= Codex Corbeiensis II =

Old Latin manuscript of the four Gospels

The Codex Corbeiensis II, designated by ff^{2} or 8 (in the Beuron system), is a 5th-century Latin Gospel Book. The text, written on vellum, is a version of the old Latin. The manuscript contains 190 parchment folio with the text of the four Gospels with lacunae (Matt 1:1-11:16; Luke 9:48; 10:20.21; 11:45-12:6.7; John 17:15-18:9; 20:22-21:8). Written in a beautiful round uncial hand.

Gospels follow in the sequence: Matthew, Luke, John, Mark.

The Latin text of the codex is a representative Western text-type in itala recension. The text is akin to preserved in Codex Vercellensis and Codex Veronensis.

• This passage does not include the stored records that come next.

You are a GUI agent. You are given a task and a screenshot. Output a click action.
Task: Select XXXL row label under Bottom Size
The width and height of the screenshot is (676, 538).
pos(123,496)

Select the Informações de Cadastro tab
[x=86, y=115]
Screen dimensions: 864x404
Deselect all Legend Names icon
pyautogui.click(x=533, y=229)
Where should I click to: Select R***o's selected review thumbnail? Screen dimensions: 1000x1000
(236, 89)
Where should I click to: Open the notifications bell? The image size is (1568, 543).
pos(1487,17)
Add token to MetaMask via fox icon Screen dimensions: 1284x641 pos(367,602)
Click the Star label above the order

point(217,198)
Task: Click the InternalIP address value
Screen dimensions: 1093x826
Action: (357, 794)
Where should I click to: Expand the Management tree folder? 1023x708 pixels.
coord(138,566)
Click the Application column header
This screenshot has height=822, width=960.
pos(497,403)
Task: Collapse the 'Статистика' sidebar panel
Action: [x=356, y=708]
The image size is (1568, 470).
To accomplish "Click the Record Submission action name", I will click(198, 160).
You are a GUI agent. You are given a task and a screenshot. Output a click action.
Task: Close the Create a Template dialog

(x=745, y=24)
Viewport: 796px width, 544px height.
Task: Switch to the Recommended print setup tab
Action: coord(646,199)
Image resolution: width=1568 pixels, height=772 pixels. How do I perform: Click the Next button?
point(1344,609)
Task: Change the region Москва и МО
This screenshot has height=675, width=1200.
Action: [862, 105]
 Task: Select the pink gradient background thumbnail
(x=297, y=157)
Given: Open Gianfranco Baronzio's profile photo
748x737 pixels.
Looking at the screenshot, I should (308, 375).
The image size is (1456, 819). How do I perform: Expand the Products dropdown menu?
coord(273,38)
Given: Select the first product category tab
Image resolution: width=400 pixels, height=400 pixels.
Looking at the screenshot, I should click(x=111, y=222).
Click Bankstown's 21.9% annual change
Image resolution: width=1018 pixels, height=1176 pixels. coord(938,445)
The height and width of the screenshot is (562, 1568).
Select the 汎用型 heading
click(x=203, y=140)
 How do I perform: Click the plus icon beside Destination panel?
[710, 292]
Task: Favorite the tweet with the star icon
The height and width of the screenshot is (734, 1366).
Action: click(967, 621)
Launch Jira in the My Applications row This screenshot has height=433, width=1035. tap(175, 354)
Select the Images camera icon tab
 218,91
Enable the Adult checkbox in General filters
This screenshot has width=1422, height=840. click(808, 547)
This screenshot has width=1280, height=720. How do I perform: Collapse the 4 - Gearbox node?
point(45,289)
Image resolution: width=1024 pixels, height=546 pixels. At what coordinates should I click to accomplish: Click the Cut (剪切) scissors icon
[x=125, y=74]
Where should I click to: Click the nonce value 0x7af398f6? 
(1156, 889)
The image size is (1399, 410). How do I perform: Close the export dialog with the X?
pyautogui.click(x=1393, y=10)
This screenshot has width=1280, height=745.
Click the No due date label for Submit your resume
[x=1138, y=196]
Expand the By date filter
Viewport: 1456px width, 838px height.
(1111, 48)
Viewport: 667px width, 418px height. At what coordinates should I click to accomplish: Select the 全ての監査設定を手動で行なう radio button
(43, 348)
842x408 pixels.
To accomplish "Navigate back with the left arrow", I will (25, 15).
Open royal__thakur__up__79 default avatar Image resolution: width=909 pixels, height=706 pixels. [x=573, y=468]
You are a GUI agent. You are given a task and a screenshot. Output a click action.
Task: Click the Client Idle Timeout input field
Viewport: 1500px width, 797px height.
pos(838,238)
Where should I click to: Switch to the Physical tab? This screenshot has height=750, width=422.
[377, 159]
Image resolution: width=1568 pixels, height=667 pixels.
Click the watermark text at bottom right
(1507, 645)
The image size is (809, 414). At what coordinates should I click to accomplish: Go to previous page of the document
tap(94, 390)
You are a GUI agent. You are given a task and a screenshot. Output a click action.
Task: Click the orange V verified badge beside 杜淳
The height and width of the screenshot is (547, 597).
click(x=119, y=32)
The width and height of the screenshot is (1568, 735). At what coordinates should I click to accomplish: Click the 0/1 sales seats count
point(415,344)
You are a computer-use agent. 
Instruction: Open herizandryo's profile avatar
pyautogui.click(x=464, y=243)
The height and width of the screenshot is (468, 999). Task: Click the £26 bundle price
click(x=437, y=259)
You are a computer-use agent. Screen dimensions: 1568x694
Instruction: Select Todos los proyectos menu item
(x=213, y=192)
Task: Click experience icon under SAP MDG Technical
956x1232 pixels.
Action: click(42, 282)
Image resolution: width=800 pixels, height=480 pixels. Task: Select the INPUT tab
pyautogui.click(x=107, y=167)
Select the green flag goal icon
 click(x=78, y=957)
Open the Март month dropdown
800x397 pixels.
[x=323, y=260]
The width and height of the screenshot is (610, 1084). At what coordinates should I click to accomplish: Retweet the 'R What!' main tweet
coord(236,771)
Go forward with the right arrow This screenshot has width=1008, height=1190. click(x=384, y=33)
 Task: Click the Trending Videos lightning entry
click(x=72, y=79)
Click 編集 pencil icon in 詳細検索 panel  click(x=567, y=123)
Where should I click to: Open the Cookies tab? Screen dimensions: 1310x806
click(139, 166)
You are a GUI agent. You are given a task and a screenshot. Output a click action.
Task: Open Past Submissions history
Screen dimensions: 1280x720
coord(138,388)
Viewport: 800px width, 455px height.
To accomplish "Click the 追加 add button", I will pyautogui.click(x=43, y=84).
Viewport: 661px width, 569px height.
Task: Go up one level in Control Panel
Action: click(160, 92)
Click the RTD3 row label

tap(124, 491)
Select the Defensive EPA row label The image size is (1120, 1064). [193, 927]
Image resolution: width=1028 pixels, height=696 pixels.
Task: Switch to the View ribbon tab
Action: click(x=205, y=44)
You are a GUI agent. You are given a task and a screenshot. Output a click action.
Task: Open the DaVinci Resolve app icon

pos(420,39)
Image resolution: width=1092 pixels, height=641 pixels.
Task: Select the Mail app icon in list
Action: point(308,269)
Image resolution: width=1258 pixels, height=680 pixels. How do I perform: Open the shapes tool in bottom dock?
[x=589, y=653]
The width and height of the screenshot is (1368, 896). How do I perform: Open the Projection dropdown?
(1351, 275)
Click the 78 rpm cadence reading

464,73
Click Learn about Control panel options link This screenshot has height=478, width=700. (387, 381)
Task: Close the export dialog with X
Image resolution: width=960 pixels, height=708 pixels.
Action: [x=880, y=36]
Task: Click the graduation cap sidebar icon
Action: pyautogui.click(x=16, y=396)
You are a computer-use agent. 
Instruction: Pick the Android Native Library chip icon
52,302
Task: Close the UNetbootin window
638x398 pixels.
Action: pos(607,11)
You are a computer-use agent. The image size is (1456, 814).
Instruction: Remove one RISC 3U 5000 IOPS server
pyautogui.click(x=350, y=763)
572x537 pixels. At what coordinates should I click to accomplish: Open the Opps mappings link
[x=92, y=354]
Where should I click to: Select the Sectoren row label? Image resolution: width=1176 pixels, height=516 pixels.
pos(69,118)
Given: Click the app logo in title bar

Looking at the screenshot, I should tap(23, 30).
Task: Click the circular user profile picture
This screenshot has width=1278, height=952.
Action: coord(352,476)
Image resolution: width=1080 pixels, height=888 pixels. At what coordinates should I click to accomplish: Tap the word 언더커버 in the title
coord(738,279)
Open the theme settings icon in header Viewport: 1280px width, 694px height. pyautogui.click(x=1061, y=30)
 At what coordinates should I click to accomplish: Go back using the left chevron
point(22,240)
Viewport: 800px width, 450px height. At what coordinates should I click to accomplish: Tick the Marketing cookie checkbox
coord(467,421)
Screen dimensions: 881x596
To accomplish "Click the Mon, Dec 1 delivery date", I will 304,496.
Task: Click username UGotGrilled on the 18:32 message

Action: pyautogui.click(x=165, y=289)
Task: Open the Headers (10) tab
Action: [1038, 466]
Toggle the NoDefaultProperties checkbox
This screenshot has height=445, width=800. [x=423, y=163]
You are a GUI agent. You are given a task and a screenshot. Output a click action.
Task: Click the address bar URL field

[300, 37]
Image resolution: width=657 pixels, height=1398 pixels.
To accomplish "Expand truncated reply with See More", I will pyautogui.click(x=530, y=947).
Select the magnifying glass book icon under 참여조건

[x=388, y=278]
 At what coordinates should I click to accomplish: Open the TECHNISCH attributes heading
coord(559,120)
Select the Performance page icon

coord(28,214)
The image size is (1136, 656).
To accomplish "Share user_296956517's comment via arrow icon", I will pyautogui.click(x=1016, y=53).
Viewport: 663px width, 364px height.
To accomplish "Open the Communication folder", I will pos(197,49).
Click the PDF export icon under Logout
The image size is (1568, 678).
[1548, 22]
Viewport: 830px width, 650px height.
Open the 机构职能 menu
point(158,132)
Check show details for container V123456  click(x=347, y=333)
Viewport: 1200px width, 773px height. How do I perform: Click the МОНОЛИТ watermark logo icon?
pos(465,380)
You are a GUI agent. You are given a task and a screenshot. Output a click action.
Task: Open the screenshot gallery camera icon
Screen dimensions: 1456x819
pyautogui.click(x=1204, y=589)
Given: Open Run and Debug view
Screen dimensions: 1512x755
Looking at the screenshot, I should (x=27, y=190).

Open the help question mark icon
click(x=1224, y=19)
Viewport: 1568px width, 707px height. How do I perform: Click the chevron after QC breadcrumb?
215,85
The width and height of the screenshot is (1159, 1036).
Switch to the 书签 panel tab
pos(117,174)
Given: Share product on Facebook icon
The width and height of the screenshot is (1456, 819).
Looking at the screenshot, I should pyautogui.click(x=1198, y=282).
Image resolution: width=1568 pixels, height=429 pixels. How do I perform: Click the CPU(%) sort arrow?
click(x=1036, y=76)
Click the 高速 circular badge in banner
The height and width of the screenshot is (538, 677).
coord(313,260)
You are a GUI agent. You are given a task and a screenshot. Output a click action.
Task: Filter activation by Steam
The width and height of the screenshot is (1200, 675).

The manuscript formerly belonged to the monastic Library of Corbie Abbey, on the Somme, near Amiens; and with the most important part of that Library was transferred to St. Germain des Prés at Paris, about the year 1638, and was there numbered 195.
It was quoted by Sabatier, Bianchini gave a collation in Mark, Luke, and John. Full text was published by Johannes Belsheim, Augustine Calmet,
Migne, and Jülicher.

Currently it is housed at the National Library of France (Lat. 17225) at Paris.